▶ **Task statement**: Write out all of the data again, exactly as it reads.

▶ **Exercise inputs**:
****************************************

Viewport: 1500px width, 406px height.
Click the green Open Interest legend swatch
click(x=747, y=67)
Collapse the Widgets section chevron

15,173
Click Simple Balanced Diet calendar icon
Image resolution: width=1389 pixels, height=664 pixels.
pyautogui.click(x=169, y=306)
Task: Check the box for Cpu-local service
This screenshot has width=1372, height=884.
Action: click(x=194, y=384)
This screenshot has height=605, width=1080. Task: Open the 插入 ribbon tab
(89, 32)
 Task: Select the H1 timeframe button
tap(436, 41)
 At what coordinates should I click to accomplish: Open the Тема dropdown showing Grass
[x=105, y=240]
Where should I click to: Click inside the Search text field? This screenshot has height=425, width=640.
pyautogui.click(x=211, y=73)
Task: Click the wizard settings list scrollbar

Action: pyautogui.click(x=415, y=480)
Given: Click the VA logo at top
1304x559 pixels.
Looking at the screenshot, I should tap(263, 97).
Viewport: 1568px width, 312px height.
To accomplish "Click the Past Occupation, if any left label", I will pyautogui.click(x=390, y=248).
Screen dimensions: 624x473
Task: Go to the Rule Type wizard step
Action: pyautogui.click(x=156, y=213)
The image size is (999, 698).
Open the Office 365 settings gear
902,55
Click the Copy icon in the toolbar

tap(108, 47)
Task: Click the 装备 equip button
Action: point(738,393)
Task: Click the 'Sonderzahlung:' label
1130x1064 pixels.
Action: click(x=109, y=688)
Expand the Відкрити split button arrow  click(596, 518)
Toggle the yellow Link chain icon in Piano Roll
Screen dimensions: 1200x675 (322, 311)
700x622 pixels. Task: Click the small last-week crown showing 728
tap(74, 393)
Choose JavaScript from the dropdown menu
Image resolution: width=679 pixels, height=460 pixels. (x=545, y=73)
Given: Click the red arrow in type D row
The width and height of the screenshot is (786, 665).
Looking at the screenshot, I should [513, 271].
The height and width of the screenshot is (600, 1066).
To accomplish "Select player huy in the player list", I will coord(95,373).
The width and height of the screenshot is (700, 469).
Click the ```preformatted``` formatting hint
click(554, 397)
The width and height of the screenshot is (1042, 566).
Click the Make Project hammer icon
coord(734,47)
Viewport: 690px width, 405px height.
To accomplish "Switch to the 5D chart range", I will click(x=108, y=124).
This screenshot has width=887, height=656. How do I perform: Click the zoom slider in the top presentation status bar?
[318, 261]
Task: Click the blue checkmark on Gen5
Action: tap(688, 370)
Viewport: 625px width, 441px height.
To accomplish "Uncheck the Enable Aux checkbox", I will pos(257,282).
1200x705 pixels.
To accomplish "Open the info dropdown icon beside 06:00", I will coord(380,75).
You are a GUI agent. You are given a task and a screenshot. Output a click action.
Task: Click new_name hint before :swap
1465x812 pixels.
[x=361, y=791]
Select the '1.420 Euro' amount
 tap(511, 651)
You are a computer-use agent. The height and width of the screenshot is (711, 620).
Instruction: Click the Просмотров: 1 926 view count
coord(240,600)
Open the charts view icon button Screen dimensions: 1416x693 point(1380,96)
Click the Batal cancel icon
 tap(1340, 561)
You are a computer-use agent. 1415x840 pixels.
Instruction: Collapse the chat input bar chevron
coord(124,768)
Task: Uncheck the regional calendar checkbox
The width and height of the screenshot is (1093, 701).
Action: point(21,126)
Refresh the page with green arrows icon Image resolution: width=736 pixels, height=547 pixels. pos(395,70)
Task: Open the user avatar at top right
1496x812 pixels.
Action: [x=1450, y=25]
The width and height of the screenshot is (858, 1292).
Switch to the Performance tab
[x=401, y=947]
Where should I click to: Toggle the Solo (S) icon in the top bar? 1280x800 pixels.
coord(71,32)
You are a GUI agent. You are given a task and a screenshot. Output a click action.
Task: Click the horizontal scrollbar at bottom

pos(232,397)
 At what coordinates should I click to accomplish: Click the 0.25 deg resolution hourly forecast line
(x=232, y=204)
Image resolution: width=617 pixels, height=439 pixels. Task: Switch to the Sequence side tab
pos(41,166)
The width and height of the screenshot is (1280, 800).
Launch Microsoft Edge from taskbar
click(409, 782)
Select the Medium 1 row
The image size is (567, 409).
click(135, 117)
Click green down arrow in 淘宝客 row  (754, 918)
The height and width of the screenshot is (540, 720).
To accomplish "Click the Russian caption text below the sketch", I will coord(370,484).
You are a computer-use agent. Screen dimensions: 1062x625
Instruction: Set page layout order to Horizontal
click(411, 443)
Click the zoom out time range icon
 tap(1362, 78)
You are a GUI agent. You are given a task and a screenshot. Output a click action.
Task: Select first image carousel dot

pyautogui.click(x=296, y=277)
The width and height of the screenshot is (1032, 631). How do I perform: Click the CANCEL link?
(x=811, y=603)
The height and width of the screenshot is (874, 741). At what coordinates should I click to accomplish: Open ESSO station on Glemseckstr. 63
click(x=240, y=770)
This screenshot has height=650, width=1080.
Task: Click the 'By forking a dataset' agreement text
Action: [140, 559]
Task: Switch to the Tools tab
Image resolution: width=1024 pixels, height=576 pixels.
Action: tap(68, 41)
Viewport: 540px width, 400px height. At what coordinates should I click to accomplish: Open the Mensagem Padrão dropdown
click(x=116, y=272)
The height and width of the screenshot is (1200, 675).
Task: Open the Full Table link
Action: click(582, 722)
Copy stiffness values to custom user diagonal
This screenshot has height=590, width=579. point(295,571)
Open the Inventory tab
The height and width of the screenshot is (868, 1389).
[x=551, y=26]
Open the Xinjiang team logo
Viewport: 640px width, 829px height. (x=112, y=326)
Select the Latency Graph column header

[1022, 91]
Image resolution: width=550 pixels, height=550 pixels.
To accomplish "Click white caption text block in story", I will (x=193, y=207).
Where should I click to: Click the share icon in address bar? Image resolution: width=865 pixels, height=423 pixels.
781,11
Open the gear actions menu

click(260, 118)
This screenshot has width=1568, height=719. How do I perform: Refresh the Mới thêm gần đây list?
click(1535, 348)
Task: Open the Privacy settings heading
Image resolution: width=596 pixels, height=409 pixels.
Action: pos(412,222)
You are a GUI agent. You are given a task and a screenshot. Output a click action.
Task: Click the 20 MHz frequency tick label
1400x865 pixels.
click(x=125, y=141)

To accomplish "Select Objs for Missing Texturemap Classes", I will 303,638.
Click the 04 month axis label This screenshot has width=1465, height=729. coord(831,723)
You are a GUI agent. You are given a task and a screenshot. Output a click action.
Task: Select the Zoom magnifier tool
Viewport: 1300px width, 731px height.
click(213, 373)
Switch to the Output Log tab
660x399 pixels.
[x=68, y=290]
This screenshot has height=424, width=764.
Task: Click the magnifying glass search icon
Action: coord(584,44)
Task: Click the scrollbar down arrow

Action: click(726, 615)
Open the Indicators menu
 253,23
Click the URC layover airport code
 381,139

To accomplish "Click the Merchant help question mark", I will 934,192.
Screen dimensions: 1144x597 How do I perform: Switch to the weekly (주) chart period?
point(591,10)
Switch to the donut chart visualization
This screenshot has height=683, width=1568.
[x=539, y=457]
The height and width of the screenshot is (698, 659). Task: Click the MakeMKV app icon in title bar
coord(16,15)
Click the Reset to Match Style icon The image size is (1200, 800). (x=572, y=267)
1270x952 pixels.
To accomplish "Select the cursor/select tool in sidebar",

****************************************

▶ **Expected answer**:
Viewport: 1500px width, 406px height.
Click the green Open Interest legend swatch
click(x=747, y=67)
Collapse the Widgets section chevron

15,173
Click Simple Balanced Diet calendar icon
Image resolution: width=1389 pixels, height=664 pixels.
pyautogui.click(x=169, y=306)
Task: Check the box for Cpu-local service
This screenshot has width=1372, height=884.
Action: click(x=194, y=384)
This screenshot has height=605, width=1080. Task: Open the 插入 ribbon tab
(89, 32)
 Task: Select the H1 timeframe button
tap(436, 41)
 At what coordinates should I click to accomplish: Open the Тема dropdown showing Grass
[x=105, y=240]
Where should I click to: Click inside the Search text field? This screenshot has height=425, width=640.
pyautogui.click(x=211, y=73)
Task: Click the wizard settings list scrollbar

Action: pyautogui.click(x=415, y=480)
Given: Click the VA logo at top
1304x559 pixels.
Looking at the screenshot, I should tap(263, 97).
Viewport: 1568px width, 312px height.
To accomplish "Click the Past Occupation, if any left label", I will pyautogui.click(x=390, y=248).
Screen dimensions: 624x473
Task: Go to the Rule Type wizard step
Action: pyautogui.click(x=156, y=213)
The image size is (999, 698).
Open the Office 365 settings gear
902,55
Click the Copy icon in the toolbar

tap(108, 47)
Task: Click the 装备 equip button
Action: point(738,393)
Task: Click the 'Sonderzahlung:' label
1130x1064 pixels.
Action: click(x=109, y=688)
Expand the Відкрити split button arrow  click(596, 518)
Toggle the yellow Link chain icon in Piano Roll
Screen dimensions: 1200x675 (322, 311)
700x622 pixels. Task: Click the small last-week crown showing 728
tap(74, 393)
Choose JavaScript from the dropdown menu
Image resolution: width=679 pixels, height=460 pixels. (x=545, y=73)
Given: Click the red arrow in type D row
The width and height of the screenshot is (786, 665).
Looking at the screenshot, I should [513, 271].
The height and width of the screenshot is (600, 1066).
To accomplish "Select player huy in the player list", I will coord(95,373).
The width and height of the screenshot is (700, 469).
Click the ```preformatted``` formatting hint
click(554, 397)
The width and height of the screenshot is (1042, 566).
Click the Make Project hammer icon
coord(734,47)
Viewport: 690px width, 405px height.
To accomplish "Switch to the 5D chart range", I will click(x=108, y=124).
This screenshot has width=887, height=656. How do I perform: Click the zoom slider in the top presentation status bar?
[318, 261]
Task: Click the blue checkmark on Gen5
Action: tap(688, 370)
Viewport: 625px width, 441px height.
To accomplish "Uncheck the Enable Aux checkbox", I will pos(257,282).
1200x705 pixels.
To accomplish "Open the info dropdown icon beside 06:00", I will coord(380,75).
You are a GUI agent. You are given a task and a screenshot. Output a click action.
Task: Click new_name hint before :swap
1465x812 pixels.
[x=361, y=791]
Select the '1.420 Euro' amount
 tap(511, 651)
You are a computer-use agent. The height and width of the screenshot is (711, 620).
Instruction: Click the Просмотров: 1 926 view count
coord(240,600)
Open the charts view icon button Screen dimensions: 1416x693 point(1380,96)
Click the Batal cancel icon
 tap(1340, 561)
You are a computer-use agent. 1415x840 pixels.
Instruction: Collapse the chat input bar chevron
coord(124,768)
Task: Uncheck the regional calendar checkbox
The width and height of the screenshot is (1093, 701).
Action: point(21,126)
Refresh the page with green arrows icon Image resolution: width=736 pixels, height=547 pixels. pos(395,70)
Task: Open the user avatar at top right
1496x812 pixels.
Action: [x=1450, y=25]
The width and height of the screenshot is (858, 1292).
Switch to the Performance tab
[x=401, y=947]
Where should I click to: Toggle the Solo (S) icon in the top bar? 1280x800 pixels.
coord(71,32)
You are a GUI agent. You are given a task and a screenshot. Output a click action.
Task: Click the horizontal scrollbar at bottom

pos(232,397)
 At what coordinates should I click to accomplish: Click the 0.25 deg resolution hourly forecast line
(x=232, y=204)
Image resolution: width=617 pixels, height=439 pixels. Task: Switch to the Sequence side tab
pos(41,166)
The width and height of the screenshot is (1280, 800).
Launch Microsoft Edge from taskbar
click(409, 782)
Select the Medium 1 row
The image size is (567, 409).
click(135, 117)
Click green down arrow in 淘宝客 row  (754, 918)
The height and width of the screenshot is (540, 720).
To accomplish "Click the Russian caption text below the sketch", I will coord(370,484).
You are a computer-use agent. Screen dimensions: 1062x625
Instruction: Set page layout order to Horizontal
click(411, 443)
Click the zoom out time range icon
 tap(1362, 78)
You are a GUI agent. You are given a task and a screenshot. Output a click action.
Task: Select first image carousel dot

pyautogui.click(x=296, y=277)
The width and height of the screenshot is (1032, 631). How do I perform: Click the CANCEL link?
(x=811, y=603)
The height and width of the screenshot is (874, 741). At what coordinates should I click to accomplish: Open ESSO station on Glemseckstr. 63
click(x=240, y=770)
This screenshot has height=650, width=1080.
Task: Click the 'By forking a dataset' agreement text
Action: [140, 559]
Task: Switch to the Tools tab
Image resolution: width=1024 pixels, height=576 pixels.
Action: tap(68, 41)
Viewport: 540px width, 400px height. At what coordinates should I click to accomplish: Open the Mensagem Padrão dropdown
click(x=116, y=272)
The height and width of the screenshot is (1200, 675).
Task: Open the Full Table link
Action: click(582, 722)
Copy stiffness values to custom user diagonal
This screenshot has height=590, width=579. point(295,571)
Open the Inventory tab
The height and width of the screenshot is (868, 1389).
[x=551, y=26]
Open the Xinjiang team logo
Viewport: 640px width, 829px height. (x=112, y=326)
Select the Latency Graph column header

[1022, 91]
Image resolution: width=550 pixels, height=550 pixels.
To accomplish "Click white caption text block in story", I will (x=193, y=207).
Where should I click to: Click the share icon in address bar? Image resolution: width=865 pixels, height=423 pixels.
781,11
Open the gear actions menu

click(260, 118)
This screenshot has width=1568, height=719. How do I perform: Refresh the Mới thêm gần đây list?
click(1535, 348)
Task: Open the Privacy settings heading
Image resolution: width=596 pixels, height=409 pixels.
Action: pos(412,222)
You are a GUI agent. You are given a task and a screenshot. Output a click action.
Task: Click the 20 MHz frequency tick label
1400x865 pixels.
click(x=125, y=141)

To accomplish "Select Objs for Missing Texturemap Classes", I will 303,638.
Click the 04 month axis label This screenshot has width=1465, height=729. coord(831,723)
You are a GUI agent. You are given a task and a screenshot. Output a click action.
Task: Select the Zoom magnifier tool
Viewport: 1300px width, 731px height.
click(213, 373)
Switch to the Output Log tab
660x399 pixels.
[x=68, y=290]
This screenshot has height=424, width=764.
Task: Click the magnifying glass search icon
Action: coord(584,44)
Task: Click the scrollbar down arrow

Action: click(726, 615)
Open the Indicators menu
 253,23
Click the URC layover airport code
 381,139

To accomplish "Click the Merchant help question mark", I will 934,192.
Screen dimensions: 1144x597 How do I perform: Switch to the weekly (주) chart period?
point(591,10)
Switch to the donut chart visualization
This screenshot has height=683, width=1568.
[x=539, y=457]
The height and width of the screenshot is (698, 659). Task: Click the MakeMKV app icon in title bar
coord(16,15)
Click the Reset to Match Style icon The image size is (1200, 800). (x=572, y=267)
1270x952 pixels.
To accomplish "Select the cursor/select tool in sidebar",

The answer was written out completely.